PROVIDED RECORDS:
begin
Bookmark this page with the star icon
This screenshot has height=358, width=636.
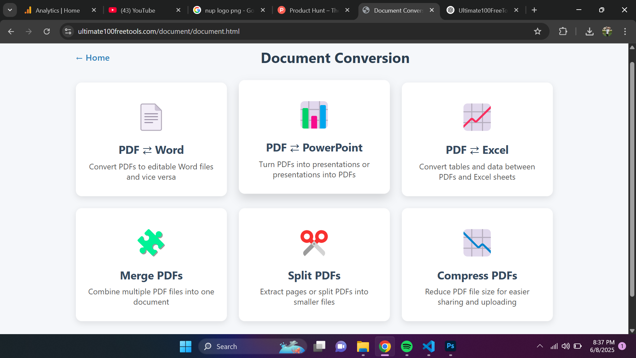click(538, 31)
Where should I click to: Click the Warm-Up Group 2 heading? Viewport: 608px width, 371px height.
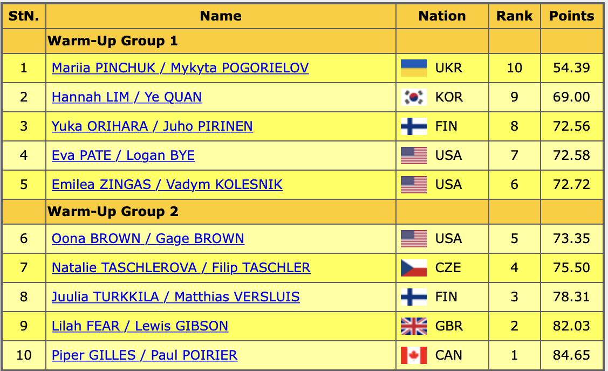[x=113, y=212]
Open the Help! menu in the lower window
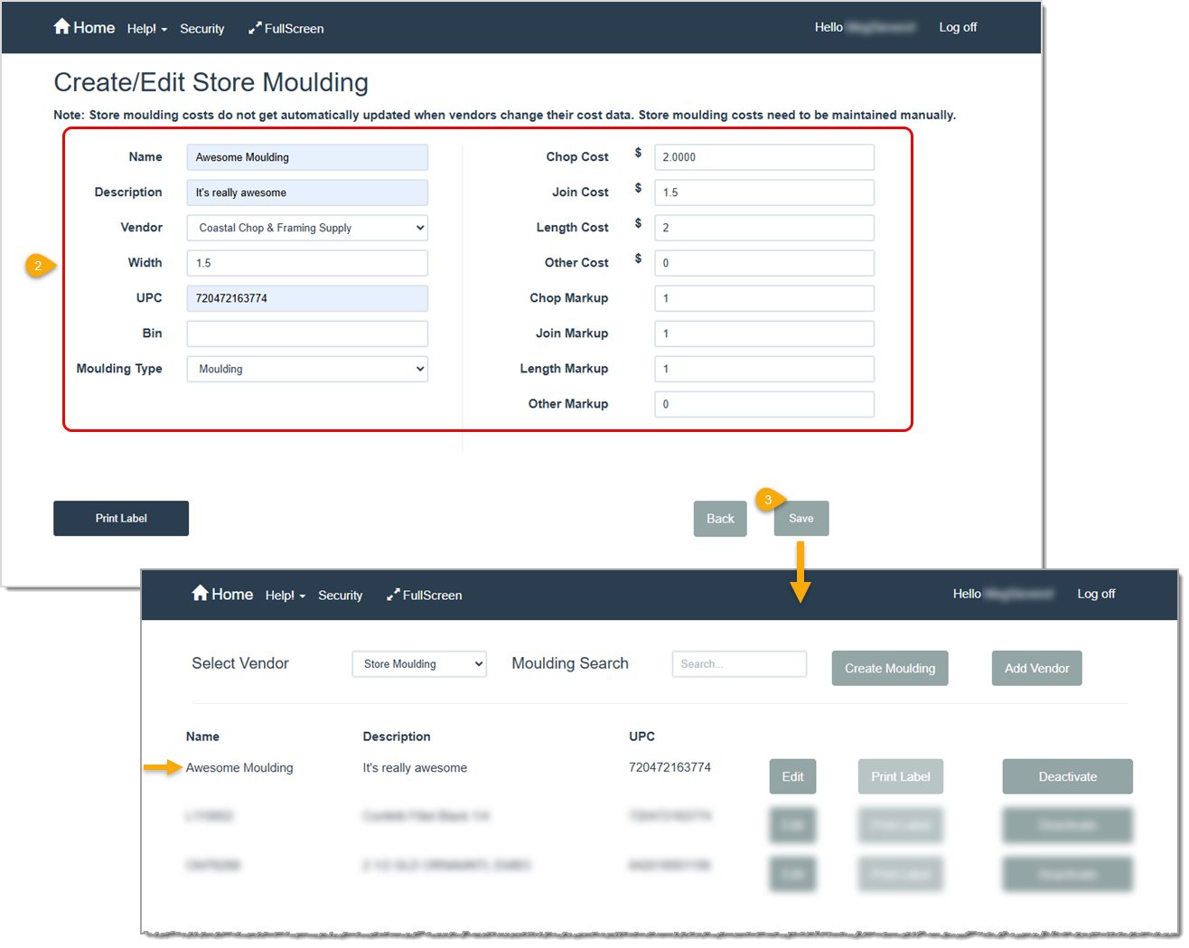1189x948 pixels. tap(285, 595)
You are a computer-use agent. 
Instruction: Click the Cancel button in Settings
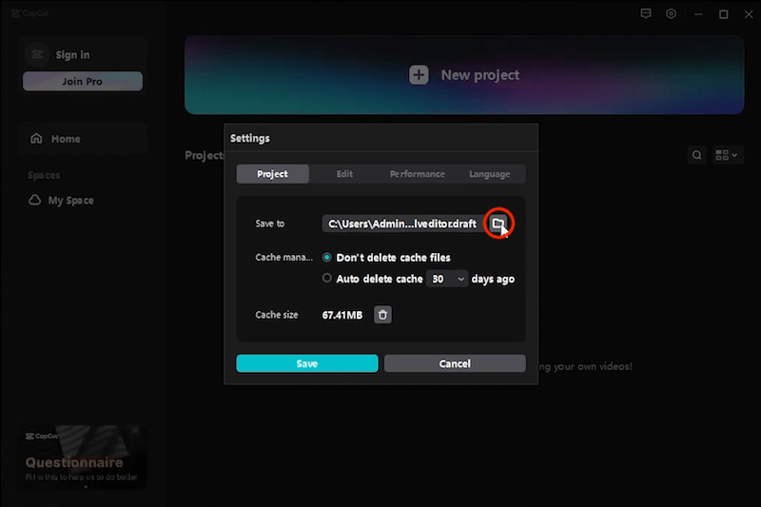click(x=455, y=363)
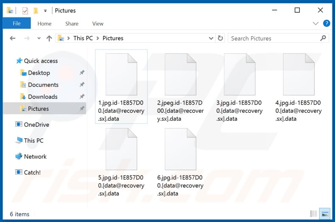This screenshot has width=335, height=222.
Task: Navigate back with the back arrow
Action: [13, 38]
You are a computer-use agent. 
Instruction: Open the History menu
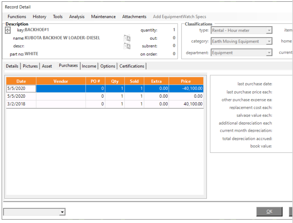39,17
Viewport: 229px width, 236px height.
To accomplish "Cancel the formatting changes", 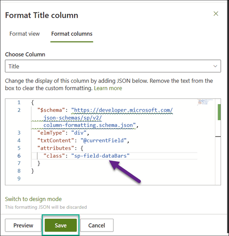I will 97,225.
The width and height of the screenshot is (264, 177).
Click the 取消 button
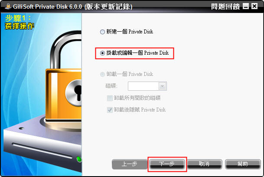coord(205,164)
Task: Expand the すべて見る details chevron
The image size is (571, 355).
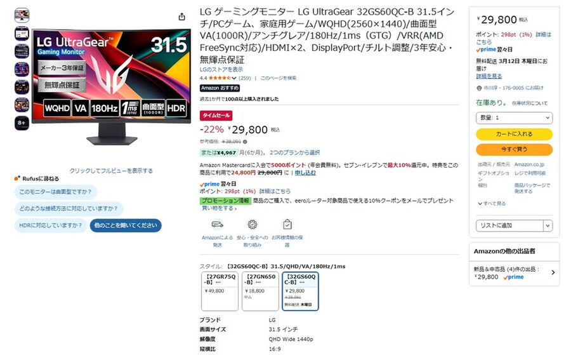Action: [480, 204]
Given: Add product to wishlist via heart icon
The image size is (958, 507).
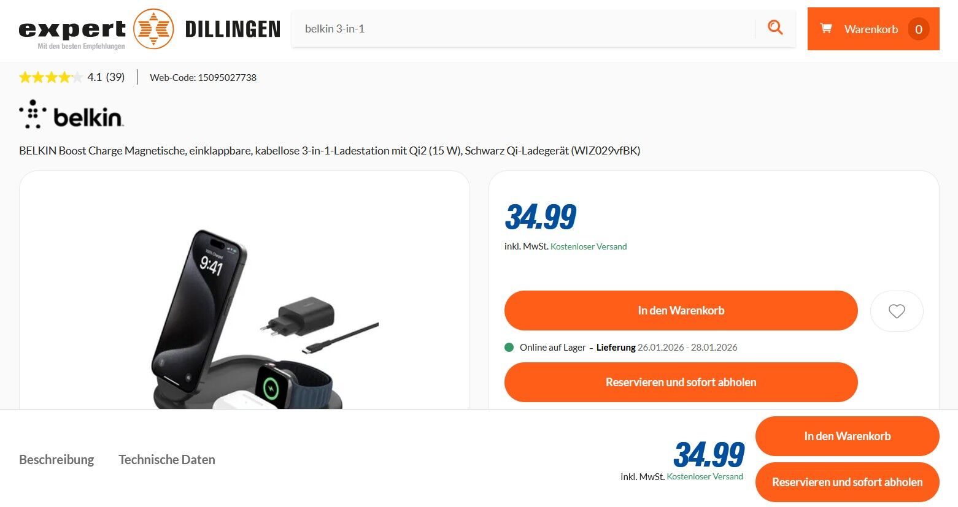Looking at the screenshot, I should coord(897,311).
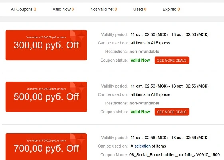Open the Expired coupons tab
This screenshot has width=224, height=160.
click(171, 9)
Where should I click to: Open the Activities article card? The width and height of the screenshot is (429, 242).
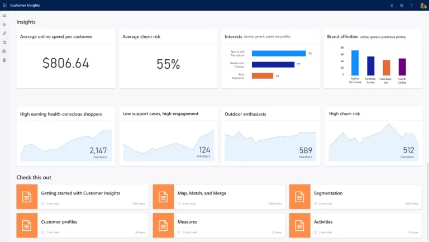pyautogui.click(x=323, y=222)
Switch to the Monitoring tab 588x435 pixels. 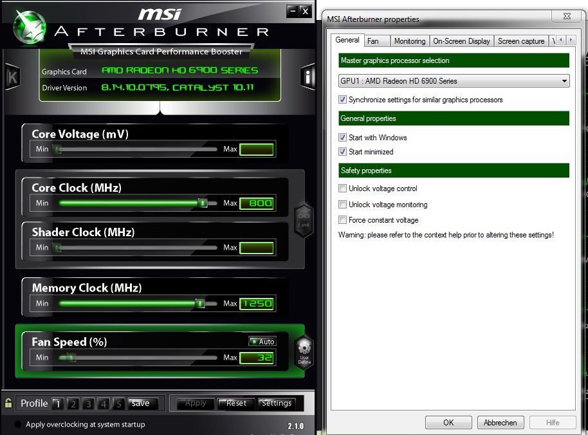[410, 41]
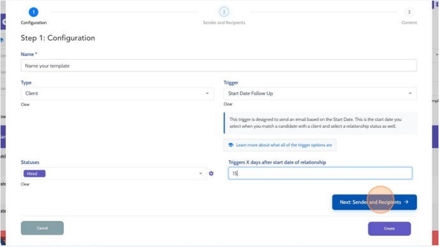This screenshot has width=439, height=247.
Task: Clear the Trigger selection
Action: click(228, 104)
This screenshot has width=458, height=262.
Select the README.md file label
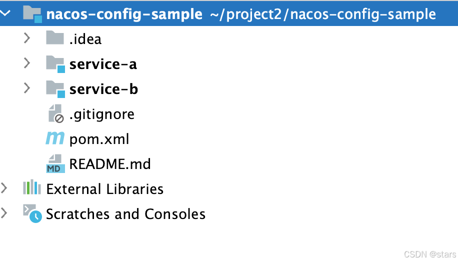pos(110,164)
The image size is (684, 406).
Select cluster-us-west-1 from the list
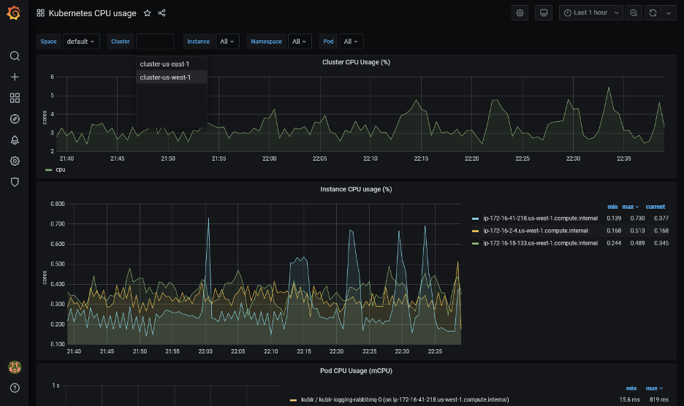(x=165, y=77)
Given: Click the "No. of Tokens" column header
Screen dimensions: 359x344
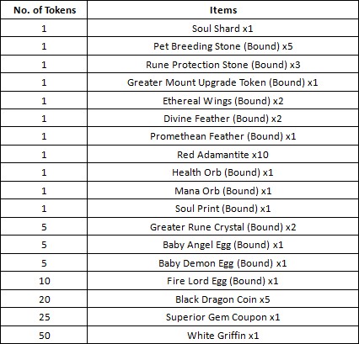Looking at the screenshot, I should click(x=44, y=10).

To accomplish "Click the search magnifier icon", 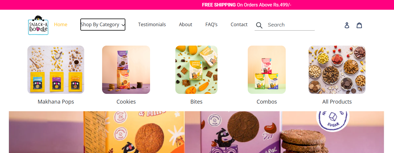I will point(259,25).
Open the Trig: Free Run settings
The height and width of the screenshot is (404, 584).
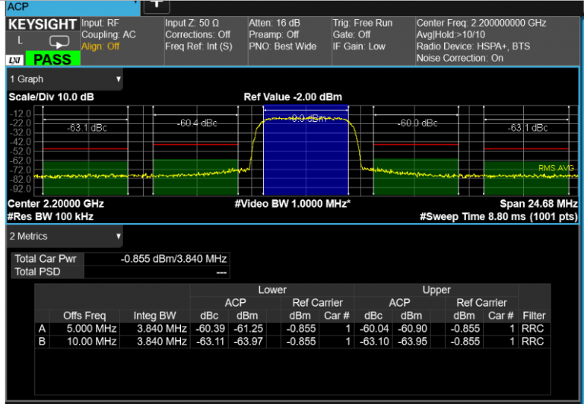(363, 24)
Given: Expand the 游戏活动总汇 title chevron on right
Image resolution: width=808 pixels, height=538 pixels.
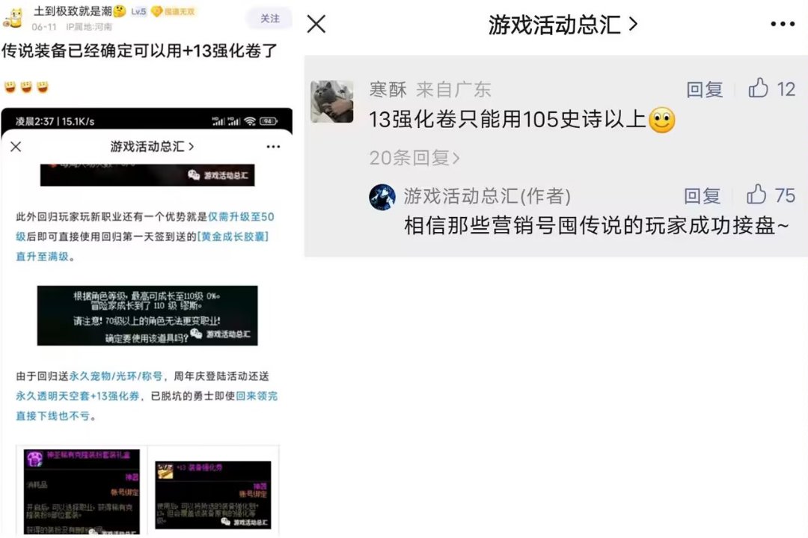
end
PROBLEM TO WORK ON:
Revise everything from the entry line containing "Given: Expand the" down to the end of the entries, replacing "chevron" with "arrow" and leaving all else unchanged. Omit the pictures.

EXERCISE ANSWER:
Given: Expand the 游戏活动总汇 title arrow on right
Image resolution: width=808 pixels, height=538 pixels.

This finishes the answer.